L’housing sociale in Italia? «Debole, come in tutta l’area mediterranea. Ma con modelli virtuosi, che nonostante la crisi possono essere la strada da seguire per uscire dalle difficoltà». Luciano Caffini è il presidente nazionale di Legacoop abitanti e responsabile del settore cooperativistico di Cecodhas, la federazione europea di enti non profit e pubblici che si occupano di social housing, creata nel 1998 da coop italiane, francesi e tedesche e oggi formata da 49 organizzazioni di 15 Paesi della Ue.
Perché l’Italia è così indietro?
Parto con un’importante premessa: non si può fare una sintesi omogenea delle esperienze in atto in Europa perché ogni Stato ha il proprio modello, che dipende dalle singole specificità. Per esempio, in Francia il social housing è quasi tutto pubblico; in Germania c’è la compartecipazione pubblico-privato sociale; nel Nord Europa ci si affida a società partecipate degli stessi Comuni. Detto questo, la debolezza della situazione italiana è quella di altri Stati del Mediterraneo, e varia da una regione all’altra. In particolare da noi, dove l’apporto del settore pubblico è basato sull’autonomia regionale, si va incontro a esempi virtuosi o meno che dipendono molto dalle sensibilità locali, ovvero funzionano meglio dove ci sono cooperative più forti: ciò avviene per alcuni progetti in Lombardia, Piemonte, Emilia Romagna, Toscana. In generale, comunque, la crisi economica non sta risparmiando nessuno.
Come muta lo scenario europeo in questa nuova situazione?

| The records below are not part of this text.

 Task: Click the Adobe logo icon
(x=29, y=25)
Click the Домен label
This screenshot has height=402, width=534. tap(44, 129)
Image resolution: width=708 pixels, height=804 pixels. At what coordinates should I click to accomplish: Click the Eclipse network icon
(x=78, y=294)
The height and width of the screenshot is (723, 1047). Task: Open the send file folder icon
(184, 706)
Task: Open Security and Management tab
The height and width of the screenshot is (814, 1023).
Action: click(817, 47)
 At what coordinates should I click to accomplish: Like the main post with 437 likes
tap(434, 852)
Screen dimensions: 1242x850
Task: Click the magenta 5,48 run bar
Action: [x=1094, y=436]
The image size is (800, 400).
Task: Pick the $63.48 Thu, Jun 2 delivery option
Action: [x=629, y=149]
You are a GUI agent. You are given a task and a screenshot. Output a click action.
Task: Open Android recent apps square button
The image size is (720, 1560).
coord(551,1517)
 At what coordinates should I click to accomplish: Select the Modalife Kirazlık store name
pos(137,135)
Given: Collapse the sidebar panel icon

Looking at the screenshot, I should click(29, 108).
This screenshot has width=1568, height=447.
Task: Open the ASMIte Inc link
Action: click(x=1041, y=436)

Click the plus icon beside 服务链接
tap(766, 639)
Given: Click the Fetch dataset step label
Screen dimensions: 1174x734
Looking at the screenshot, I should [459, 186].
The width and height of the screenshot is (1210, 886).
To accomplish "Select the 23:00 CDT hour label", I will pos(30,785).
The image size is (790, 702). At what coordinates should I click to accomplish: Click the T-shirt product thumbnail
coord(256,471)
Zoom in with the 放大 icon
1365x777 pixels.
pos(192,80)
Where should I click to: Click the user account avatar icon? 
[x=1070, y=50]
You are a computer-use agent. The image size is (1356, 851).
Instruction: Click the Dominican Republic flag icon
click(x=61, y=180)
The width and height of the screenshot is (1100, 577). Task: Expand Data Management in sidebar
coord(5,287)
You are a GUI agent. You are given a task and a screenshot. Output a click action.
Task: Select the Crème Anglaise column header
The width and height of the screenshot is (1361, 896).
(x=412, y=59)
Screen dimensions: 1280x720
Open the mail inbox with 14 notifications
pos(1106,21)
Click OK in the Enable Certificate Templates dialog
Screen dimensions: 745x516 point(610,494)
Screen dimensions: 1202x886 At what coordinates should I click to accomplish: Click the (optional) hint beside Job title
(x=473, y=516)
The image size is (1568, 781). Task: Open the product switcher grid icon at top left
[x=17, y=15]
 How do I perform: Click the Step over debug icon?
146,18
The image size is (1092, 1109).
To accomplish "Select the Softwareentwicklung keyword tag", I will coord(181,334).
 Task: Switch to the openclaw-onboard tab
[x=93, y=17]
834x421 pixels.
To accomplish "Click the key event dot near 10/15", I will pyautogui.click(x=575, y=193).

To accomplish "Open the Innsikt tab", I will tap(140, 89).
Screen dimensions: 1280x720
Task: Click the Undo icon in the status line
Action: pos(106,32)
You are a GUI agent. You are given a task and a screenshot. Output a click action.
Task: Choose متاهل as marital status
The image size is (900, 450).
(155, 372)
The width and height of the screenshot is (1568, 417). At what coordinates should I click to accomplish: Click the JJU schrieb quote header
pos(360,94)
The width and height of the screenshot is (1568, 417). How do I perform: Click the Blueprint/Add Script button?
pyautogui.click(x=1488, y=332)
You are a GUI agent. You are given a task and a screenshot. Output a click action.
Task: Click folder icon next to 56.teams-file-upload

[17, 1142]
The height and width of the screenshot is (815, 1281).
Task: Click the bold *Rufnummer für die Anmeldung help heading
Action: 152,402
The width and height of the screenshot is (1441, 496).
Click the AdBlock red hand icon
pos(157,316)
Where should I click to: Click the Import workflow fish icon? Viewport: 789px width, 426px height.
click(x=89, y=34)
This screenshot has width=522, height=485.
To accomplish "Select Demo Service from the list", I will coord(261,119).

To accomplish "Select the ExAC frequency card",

La spesa pubblica per l’alloggio sociale, in Italia come altrove, è destinata a ridursi sempre di più, se non in alcuni casi a scomparire del tutto. A questo stallo dei bilanci pubblici si aggiungono le ripercussioni della crisi del mercato immobiliare, oggi in caduta libera. Con quest’ultimo sta venendo meno una prassi che da noi è risultata importante in tempi recenti, quella delle negoziazioni rispetto alle costruzioni di nuove case: una percentuale di esse veniva infatti destinata all’edilizia sociale, anche grazie ai fondi immobiliari etici: un modello italiano finora vincente di finanza etica disponibile a essere remunerata poco, sostenuta in primis dalla Cassa depositi e prestiti.
In che modo devono cambiare le cooperative per rilanciare il settore?
Le cooperative di abitanti devono ripensare il proprio ruolo dal punto di vista sociale, economico e finanziario, ma anche per quanto riguarda la sostenibilità. Innanzitutto va realizzato un profondo percorso di orientamento e approfondimento su temi specifici come la segmentazione della domanda abitativa, la difficoltà di accesso al credito per cittadini e imprese, le dinamiche della “filiera” edilizia attuale. Il settore cooperativistico deve avere la capacità di riposizionarsi nel sistema, intercettando i nuovi mercati possibili e offrendo un servizio di welfare che abbia alla base una forte idea di mix sociale e comunità.